Information given –
--------------------------------------------------

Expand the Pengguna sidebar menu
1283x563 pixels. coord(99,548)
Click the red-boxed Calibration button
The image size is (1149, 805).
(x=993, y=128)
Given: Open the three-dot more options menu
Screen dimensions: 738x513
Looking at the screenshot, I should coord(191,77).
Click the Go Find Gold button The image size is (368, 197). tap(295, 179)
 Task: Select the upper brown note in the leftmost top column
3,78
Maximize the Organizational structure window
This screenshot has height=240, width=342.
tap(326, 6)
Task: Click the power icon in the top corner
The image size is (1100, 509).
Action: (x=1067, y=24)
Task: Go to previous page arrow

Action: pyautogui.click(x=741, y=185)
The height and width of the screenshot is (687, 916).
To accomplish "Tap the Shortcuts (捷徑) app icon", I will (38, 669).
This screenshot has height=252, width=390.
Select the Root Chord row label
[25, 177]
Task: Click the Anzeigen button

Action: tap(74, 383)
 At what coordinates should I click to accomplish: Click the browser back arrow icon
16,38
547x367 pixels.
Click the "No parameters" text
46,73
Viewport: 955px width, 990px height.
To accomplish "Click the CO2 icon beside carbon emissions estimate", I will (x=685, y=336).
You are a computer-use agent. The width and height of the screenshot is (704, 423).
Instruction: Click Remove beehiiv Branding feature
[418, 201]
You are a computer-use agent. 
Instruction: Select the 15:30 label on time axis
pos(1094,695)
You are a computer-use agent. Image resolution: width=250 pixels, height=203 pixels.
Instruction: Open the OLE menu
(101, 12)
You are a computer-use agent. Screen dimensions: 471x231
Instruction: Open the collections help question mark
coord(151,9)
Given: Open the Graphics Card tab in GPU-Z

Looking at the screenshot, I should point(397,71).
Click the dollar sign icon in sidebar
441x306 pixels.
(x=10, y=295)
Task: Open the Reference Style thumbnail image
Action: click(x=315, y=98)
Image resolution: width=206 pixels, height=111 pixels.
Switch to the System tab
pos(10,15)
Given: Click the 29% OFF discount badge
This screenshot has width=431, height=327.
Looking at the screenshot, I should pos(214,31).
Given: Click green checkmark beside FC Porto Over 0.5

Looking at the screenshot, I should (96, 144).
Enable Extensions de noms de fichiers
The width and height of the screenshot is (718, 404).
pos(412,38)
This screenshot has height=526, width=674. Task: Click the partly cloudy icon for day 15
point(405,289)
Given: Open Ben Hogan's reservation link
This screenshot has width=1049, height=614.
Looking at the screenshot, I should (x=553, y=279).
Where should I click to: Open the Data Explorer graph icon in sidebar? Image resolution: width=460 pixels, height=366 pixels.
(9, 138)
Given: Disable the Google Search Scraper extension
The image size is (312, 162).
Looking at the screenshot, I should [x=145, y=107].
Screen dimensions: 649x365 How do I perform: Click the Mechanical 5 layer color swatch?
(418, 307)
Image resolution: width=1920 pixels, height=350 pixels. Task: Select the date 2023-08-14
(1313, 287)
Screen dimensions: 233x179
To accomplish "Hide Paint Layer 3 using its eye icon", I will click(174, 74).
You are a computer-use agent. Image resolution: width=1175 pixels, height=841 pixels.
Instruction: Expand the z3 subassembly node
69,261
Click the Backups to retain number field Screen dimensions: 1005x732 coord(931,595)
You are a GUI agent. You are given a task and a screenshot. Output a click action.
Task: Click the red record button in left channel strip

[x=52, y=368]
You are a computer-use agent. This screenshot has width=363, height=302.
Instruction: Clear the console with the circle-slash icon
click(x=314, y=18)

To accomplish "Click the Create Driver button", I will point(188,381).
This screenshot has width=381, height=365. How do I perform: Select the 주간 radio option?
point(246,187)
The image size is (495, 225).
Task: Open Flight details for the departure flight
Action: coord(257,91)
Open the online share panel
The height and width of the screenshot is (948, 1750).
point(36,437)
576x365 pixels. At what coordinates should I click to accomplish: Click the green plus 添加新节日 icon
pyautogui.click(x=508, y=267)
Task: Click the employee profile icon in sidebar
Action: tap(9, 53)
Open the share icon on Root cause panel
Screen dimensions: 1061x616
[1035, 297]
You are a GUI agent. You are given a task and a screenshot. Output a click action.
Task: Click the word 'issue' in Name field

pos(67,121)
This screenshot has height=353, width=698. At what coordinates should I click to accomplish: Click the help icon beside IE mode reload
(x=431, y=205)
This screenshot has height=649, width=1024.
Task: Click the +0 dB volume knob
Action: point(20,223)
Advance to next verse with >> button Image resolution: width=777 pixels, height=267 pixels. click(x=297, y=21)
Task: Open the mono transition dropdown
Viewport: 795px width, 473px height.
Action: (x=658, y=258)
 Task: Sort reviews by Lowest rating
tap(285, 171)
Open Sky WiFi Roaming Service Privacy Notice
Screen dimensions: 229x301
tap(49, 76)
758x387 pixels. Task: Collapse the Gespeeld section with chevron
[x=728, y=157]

--------------------------------------------------

What is expected –
Please output the complete set of records above without any alteration.

Result for this task –
Expand the Pengguna sidebar menu
1283x563 pixels. coord(99,548)
Click the red-boxed Calibration button
The image size is (1149, 805).
(x=993, y=128)
Given: Open the three-dot more options menu
Screen dimensions: 738x513
Looking at the screenshot, I should coord(191,77).
Click the Go Find Gold button The image size is (368, 197). tap(295, 179)
 Task: Select the upper brown note in the leftmost top column
3,78
Maximize the Organizational structure window
This screenshot has height=240, width=342.
tap(326, 6)
Task: Click the power icon in the top corner
The image size is (1100, 509).
Action: (x=1067, y=24)
Task: Go to previous page arrow

Action: pyautogui.click(x=741, y=185)
The height and width of the screenshot is (687, 916).
To accomplish "Tap the Shortcuts (捷徑) app icon", I will (38, 669).
This screenshot has height=252, width=390.
Select the Root Chord row label
[25, 177]
Task: Click the Anzeigen button

Action: tap(74, 383)
 At what coordinates should I click to accomplish: Click the browser back arrow icon
16,38
547x367 pixels.
Click the "No parameters" text
46,73
Viewport: 955px width, 990px height.
To accomplish "Click the CO2 icon beside carbon emissions estimate", I will (x=685, y=336).
You are a computer-use agent. The width and height of the screenshot is (704, 423).
Instruction: Click Remove beehiiv Branding feature
[418, 201]
You are a computer-use agent. 
Instruction: Select the 15:30 label on time axis
pos(1094,695)
You are a computer-use agent. Image resolution: width=250 pixels, height=203 pixels.
Instruction: Open the OLE menu
(101, 12)
You are a computer-use agent. Screen dimensions: 471x231
Instruction: Open the collections help question mark
coord(151,9)
Given: Open the Graphics Card tab in GPU-Z

Looking at the screenshot, I should point(397,71).
Click the dollar sign icon in sidebar
441x306 pixels.
(x=10, y=295)
Task: Open the Reference Style thumbnail image
Action: click(x=315, y=98)
Image resolution: width=206 pixels, height=111 pixels.
Switch to the System tab
pos(10,15)
Given: Click the 29% OFF discount badge
This screenshot has width=431, height=327.
Looking at the screenshot, I should pos(214,31).
Given: Click green checkmark beside FC Porto Over 0.5

Looking at the screenshot, I should (96, 144).
Enable Extensions de noms de fichiers
The width and height of the screenshot is (718, 404).
pos(412,38)
This screenshot has height=526, width=674. Task: Click the partly cloudy icon for day 15
point(405,289)
Given: Open Ben Hogan's reservation link
This screenshot has width=1049, height=614.
Looking at the screenshot, I should (x=553, y=279).
Where should I click to: Open the Data Explorer graph icon in sidebar? Image resolution: width=460 pixels, height=366 pixels.
(9, 138)
Given: Disable the Google Search Scraper extension
The image size is (312, 162).
Looking at the screenshot, I should [x=145, y=107].
Screen dimensions: 649x365 How do I perform: Click the Mechanical 5 layer color swatch?
(418, 307)
Image resolution: width=1920 pixels, height=350 pixels. Task: Select the date 2023-08-14
(1313, 287)
Screen dimensions: 233x179
To accomplish "Hide Paint Layer 3 using its eye icon", I will click(174, 74).
You are a computer-use agent. Image resolution: width=1175 pixels, height=841 pixels.
Instruction: Expand the z3 subassembly node
69,261
Click the Backups to retain number field Screen dimensions: 1005x732 coord(931,595)
You are a GUI agent. You are given a task and a screenshot. Output a click action.
Task: Click the red record button in left channel strip

[x=52, y=368]
You are a computer-use agent. This screenshot has width=363, height=302.
Instruction: Clear the console with the circle-slash icon
click(x=314, y=18)

To accomplish "Click the Create Driver button", I will point(188,381).
This screenshot has width=381, height=365. How do I perform: Select the 주간 radio option?
point(246,187)
The image size is (495, 225).
Task: Open Flight details for the departure flight
Action: coord(257,91)
Open the online share panel
The height and width of the screenshot is (948, 1750).
point(36,437)
576x365 pixels. At what coordinates should I click to accomplish: Click the green plus 添加新节日 icon
pyautogui.click(x=508, y=267)
Task: Click the employee profile icon in sidebar
Action: tap(9, 53)
Open the share icon on Root cause panel
Screen dimensions: 1061x616
[1035, 297]
You are a GUI agent. You are given a task and a screenshot. Output a click action.
Task: Click the word 'issue' in Name field

pos(67,121)
This screenshot has height=353, width=698. At what coordinates should I click to accomplish: Click the help icon beside IE mode reload
(x=431, y=205)
This screenshot has height=649, width=1024.
Task: Click the +0 dB volume knob
Action: point(20,223)
Advance to next verse with >> button Image resolution: width=777 pixels, height=267 pixels. click(x=297, y=21)
Task: Open the mono transition dropdown
Viewport: 795px width, 473px height.
Action: (x=658, y=258)
 Task: Sort reviews by Lowest rating
tap(285, 171)
Open Sky WiFi Roaming Service Privacy Notice
Screen dimensions: 229x301
tap(49, 76)
758x387 pixels. Task: Collapse the Gespeeld section with chevron
[x=728, y=157]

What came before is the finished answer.